* Written exercise a: Put the rows below into a JSON list of strings with one string per line and no blank lines. Start at the line containing "This screenshot has width=426, height=256." and end at the line containing "tap(263, 398)".

Collections

An instance of Collection is a container for multiple documents, where a document is an associative array of key-value pairs. Examples are the job state point, or the job document.

The Collection class is used internally to manage and search data space indexes which are generated on-the-fly. But you can also use such a container explicitly for managing document data.

Creating collections

To create an empty collection, simply call the default constructor:

from signac import Collection

collection = Collection()

You can then add documents with the signac.Collection.insert_one() method. Alternatively you can pass an iterable of documents as the first argument, such as the return value of the signac.Project.index() method:

index_collection = Collection(project.index())

By default, the collection is stored purely in memory. But you can use the signac.Collection container also to manage collections directly on disk. For this, simply open a file like this:

with Collection.open('my_collection.txt') as collection:
    pass

A collection file by default is openend in append plus mode, that means it is opened for both reading and writing. The open() function accepts all standard file open modes, such as r for read-only, etc.

Large collections can also be stored in a compressed format using gzip for efficiency. To use a compressed collection, simply pass in a compression level from 1-9 as a compresslevel argument to the signac.Collection constructor:

from signac import Collection

collection = Collection(compresslevel=9)

Searching collections

To search a collection, use the signac.Collection.find() method. As an example, to search all documents where the value a is equal to 42, execute:

for doc in collection.find({"a": 42}):
    pass

The signac.Collection.find() method uses the framework-wide query API.

Command Line Interface

To manage and search a collection file directly from the command line, create a python script with the following content:

from signac import Collection

with Collection.open("my_collection.txt") as c:
    c.main()

Storing the code above in a file called find.py and then executing it will allow you to search for all or specific documents within the collection, directly from the command line $ python find.py.

For more information on how to use the command line interface, execute: $ python find.py --help.

* Written exercise b: Rewrite the paragraph of the Collections page that begins "Large collections can also be stored" as one shorter sentence.

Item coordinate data
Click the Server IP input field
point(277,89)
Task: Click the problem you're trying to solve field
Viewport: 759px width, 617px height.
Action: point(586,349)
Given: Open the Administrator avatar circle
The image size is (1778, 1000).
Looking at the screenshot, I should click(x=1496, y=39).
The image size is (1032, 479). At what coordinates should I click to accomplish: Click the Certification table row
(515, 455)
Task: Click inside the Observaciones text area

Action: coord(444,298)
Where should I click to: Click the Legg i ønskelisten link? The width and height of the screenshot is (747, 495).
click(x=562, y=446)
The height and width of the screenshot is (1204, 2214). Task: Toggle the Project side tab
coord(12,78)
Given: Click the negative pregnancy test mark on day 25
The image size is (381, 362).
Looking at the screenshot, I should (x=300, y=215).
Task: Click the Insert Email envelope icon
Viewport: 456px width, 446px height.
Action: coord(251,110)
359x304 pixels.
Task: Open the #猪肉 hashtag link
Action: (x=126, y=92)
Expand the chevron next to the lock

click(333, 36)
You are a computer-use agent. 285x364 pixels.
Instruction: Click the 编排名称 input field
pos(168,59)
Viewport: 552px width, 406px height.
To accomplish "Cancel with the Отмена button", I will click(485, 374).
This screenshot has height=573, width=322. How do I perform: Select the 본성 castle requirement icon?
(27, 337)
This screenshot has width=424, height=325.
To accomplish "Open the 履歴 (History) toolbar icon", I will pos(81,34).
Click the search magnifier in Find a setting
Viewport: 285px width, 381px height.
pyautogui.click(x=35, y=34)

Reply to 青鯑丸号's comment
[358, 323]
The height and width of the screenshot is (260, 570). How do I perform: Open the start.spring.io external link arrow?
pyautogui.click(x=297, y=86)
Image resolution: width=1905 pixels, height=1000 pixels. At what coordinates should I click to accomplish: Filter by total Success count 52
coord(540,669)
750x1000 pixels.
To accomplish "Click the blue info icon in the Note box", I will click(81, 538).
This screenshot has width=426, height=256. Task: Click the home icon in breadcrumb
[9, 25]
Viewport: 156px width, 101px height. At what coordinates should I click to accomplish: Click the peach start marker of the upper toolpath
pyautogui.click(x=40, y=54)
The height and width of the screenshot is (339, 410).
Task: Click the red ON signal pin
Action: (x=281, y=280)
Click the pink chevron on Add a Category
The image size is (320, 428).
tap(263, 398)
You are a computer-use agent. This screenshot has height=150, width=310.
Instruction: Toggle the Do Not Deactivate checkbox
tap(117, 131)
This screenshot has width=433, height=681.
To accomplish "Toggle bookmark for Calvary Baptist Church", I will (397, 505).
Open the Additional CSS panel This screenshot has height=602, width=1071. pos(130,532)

* Finished answer a:
[
  "This screenshot has width=426, height=256. Task: Click the home icon in breadcrumb",
  "[9, 25]",
  "Viewport: 156px width, 101px height. At what coordinates should I click to accomplish: Click the peach start marker of the upper toolpath",
  "pyautogui.click(x=40, y=54)",
  "The height and width of the screenshot is (339, 410).",
  "Task: Click the red ON signal pin",
  "Action: (x=281, y=280)",
  "Click the pink chevron on Add a Category",
  "The image size is (320, 428).",
  "tap(263, 398)"
]

* Finished answer b: To store a large collection efficiently in gzip-compressed form, pass a compression level from 1 to 9 as the compresslevel argument to the signac.Collection constructor.